Gold and Silver Hit by Yellen “Misjudgement”


You will have woken this morning to gold and silver both heavily sold off last night in the northern hemisphere.  So what happened?  The head of the US central bank, Janet Yellen of the US Fed, came out with (what was interpreted as) her most hawkish statements in a very long time.

The crux of her message is summarised as quoted: "My colleagues and I may have misjudged... the fundamental forces driving inflation and the strength of the labour market"

Essentially she warned that there was a risk of inflation getting out of control and they were `wary of moving too gradually' when it comes to raising rates.  She said there is a risk inflation expectations are not as well-anchored as they appear.

Bloomberg put it nicely in that “Federal Reserve Chair Janet Yellen has proved to be amazingly adept at giving speeches that are widely open to interpretation, giving everyone a little of what they want to hear without shocking the markets.  At the same time, she has also managed to subtly shift the market toward where she wants it to go.”

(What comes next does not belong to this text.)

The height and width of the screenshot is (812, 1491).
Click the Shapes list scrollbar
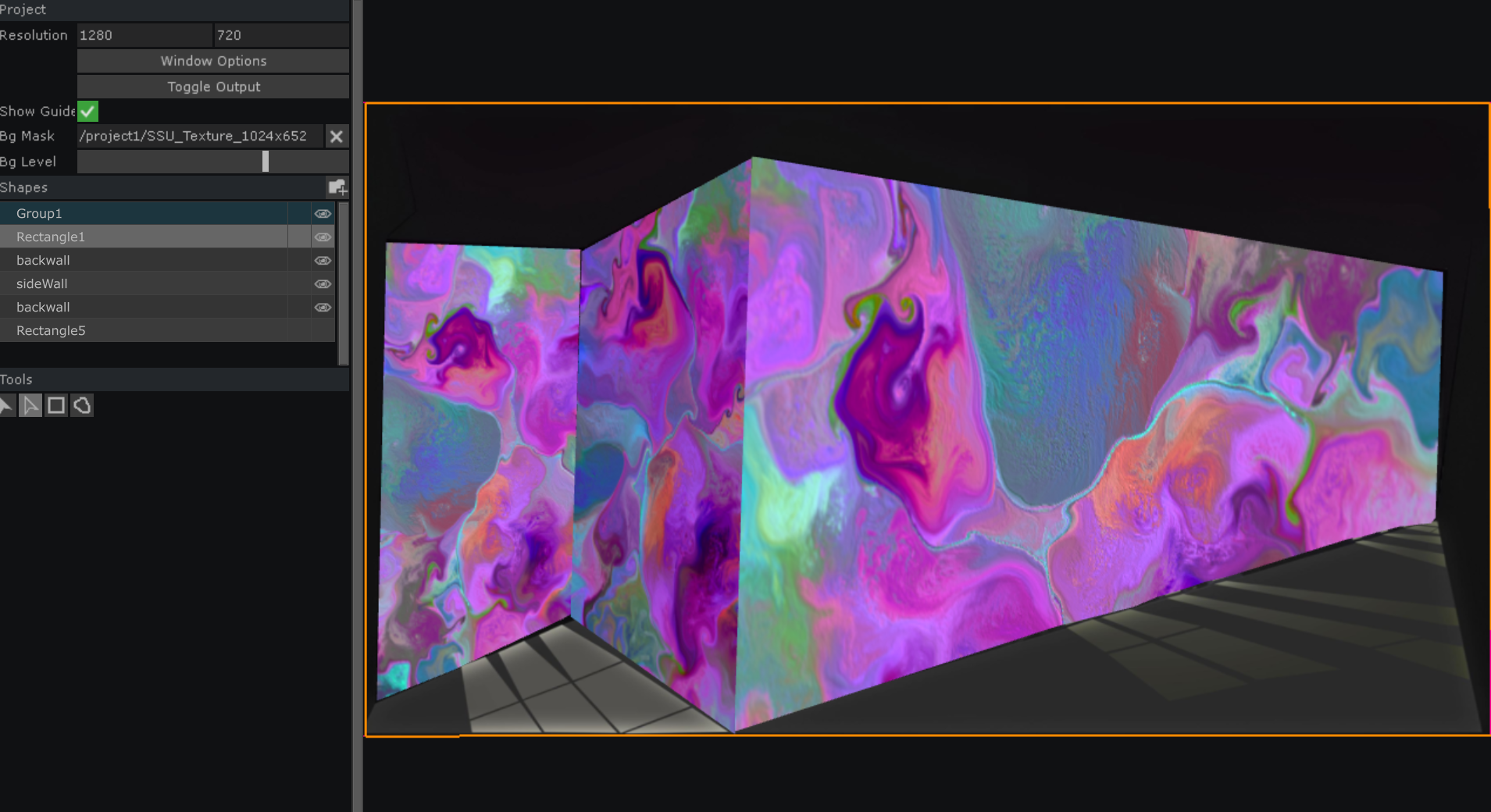point(344,273)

The Fed has quite the conundrum.  Raise rates too quickly into a fundamentally weak economy (Goldman’s again downgraded their Q3 GDP estimate to just 1.4% last night off more weak housing data, a trend that has played out all year) and they risk blowing the whole thing up.  Higher rates when the system is so strung out on debt and the economy not actually strong enough to handle it, is not a good outcome.  But on the other hand if they wait too long, they risk losing control of all this pent up inflation currently only in financial and property asset bubbles, further inflation of those same asset bubbles, and the system taking on even more debt whilst it is so cheap and the Fed looks to be there permanently to the rescue.

The other elephant in the room is Yellen’s tenure as chair.  Her term ends at the end of this year and recent reports suggest Trump is not in favour of her returning.  That then leaves the big unknown of what the next Chair will be like.  Yellen has been consistently more dovish (easy monetary policy) than hawkish (tighter monetary policy) which financial markets have loved but leaving the ordinary man behind.

So whilst gold and silver came off last night on the hawkish interpretation of her craftily abstract remarks, history shows this is often a sell the rumour, buy the fact set up.  The odds for a December rate hike went to 100% over night.

More broadly, if indeed they are too slow in tightening and inflation does get out of control (ala that $4.5 trillion they printed starts flowing through Main St not just Wall St) gold and silver traditionally LOVE inflation.

It’s a damned if you do, damned if you don’t scenario for Janet and she may well be hoping Trump doesn’t endorse her so the inevitable ‘great unwinding’ is on someone else’s watch.